Take a data-first and use-case driven approach to understanding machine learning and deep learning concepts with Low-Code AI. This hands-on guide presents three problem-focused ways to learn ML: no code using AutoML, low-code using BigQuery ML, and custom code using scikit-learn and Keras. You'll learn key ML concepts by using real-world datasets with realistic problems.

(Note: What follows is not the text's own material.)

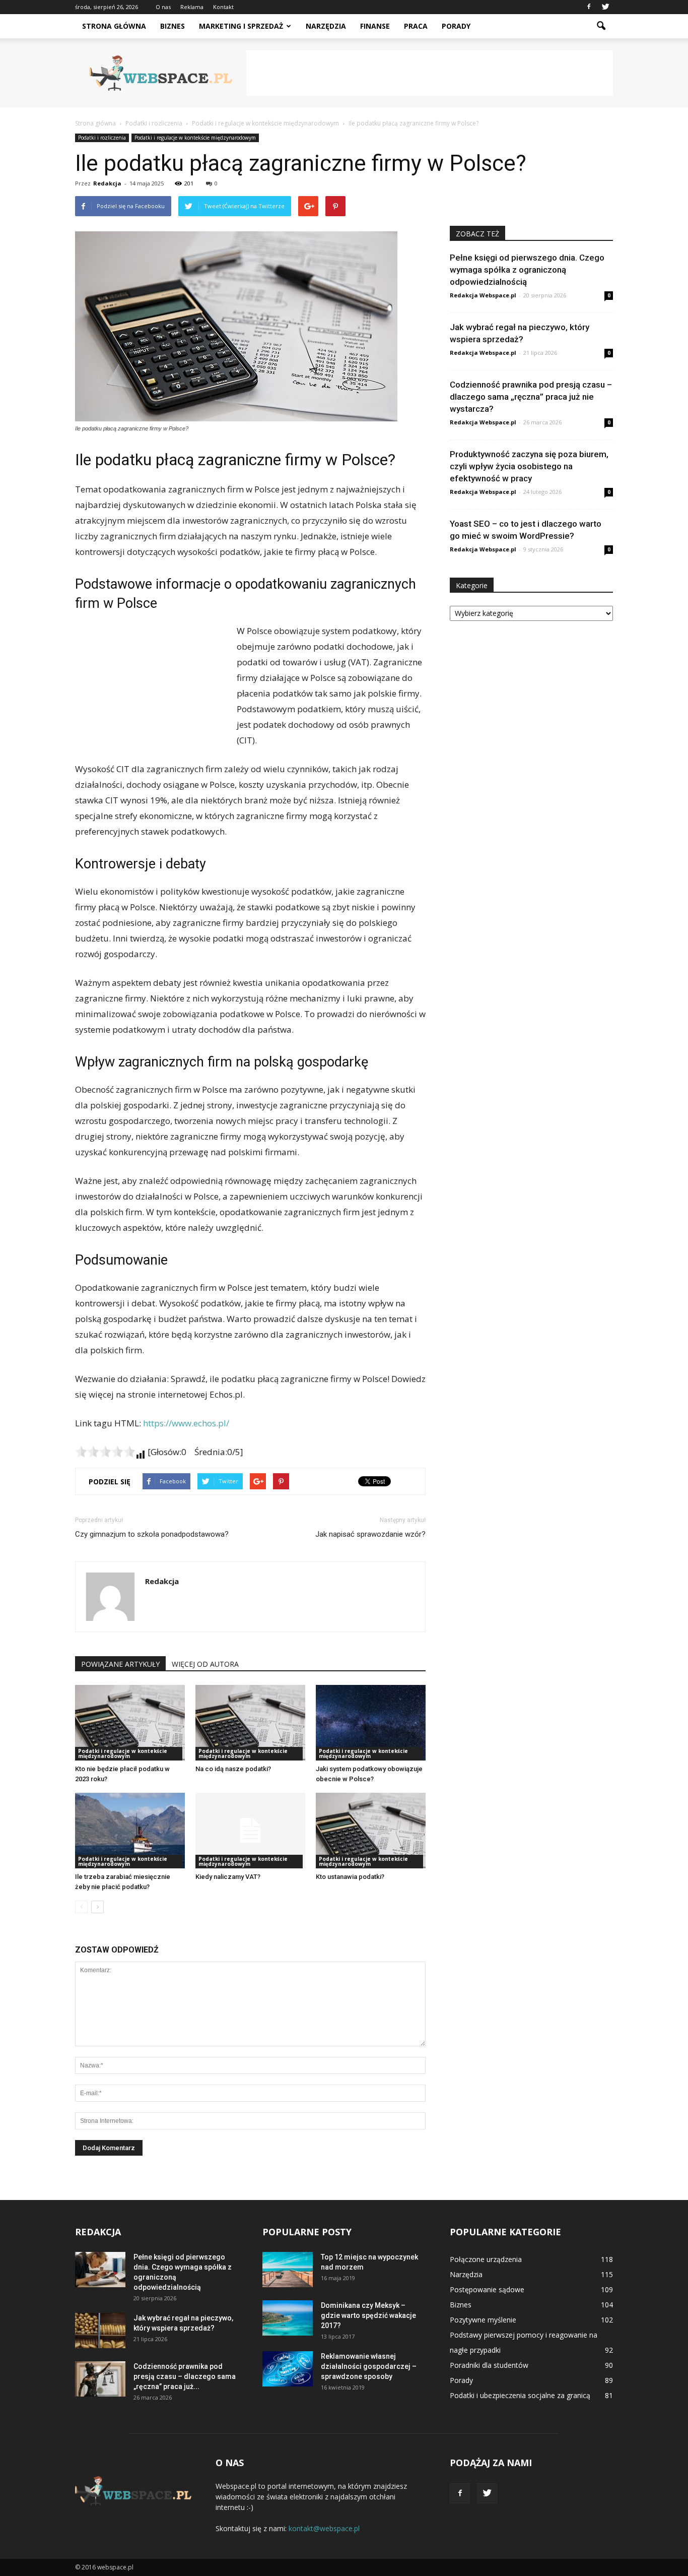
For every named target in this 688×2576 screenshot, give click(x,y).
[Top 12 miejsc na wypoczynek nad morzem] (287, 2269)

Business and data analysts get a project-based introduction to ML/AI using a detailed, data-driven approach: loading and analyzing data, feeding data into an ML model; building, training, and testing; and deploying the model into production. Authors Michael Abel and Gwendolyn Stripling show you how to build machine learning models for retail, healthcare, financial services, energy, and telecommunications.

You'll learn how to:

  • Distinguish structured and unstructured data and understand the different challenges they present
  • Visualize and analyze data
  • Preprocess data for input into a machine learning model
  • Differentiate between the regression and classification supervised learning models
  • Compare different machine learning model types and architectures, from no code to low-code to custom training
  • Design, implement, and tune ML models
  • Export data to a GitHub repository for data management and governance

商品描述(中文翻譯)

採用以數據為先和用例驅動的方法來理解機器學習和深度學習概念,使用低代碼人工智慧。本實用指南提供三種以問題為中心的學習機器學習(ML)的方法:無代碼使用 AutoML、低代碼使用 BigQuery ML,以及自定義代碼使用 scikit-learn 和 Keras。您將通過使用現實世界的數據集和真實問題來學習關鍵的機器學習概念。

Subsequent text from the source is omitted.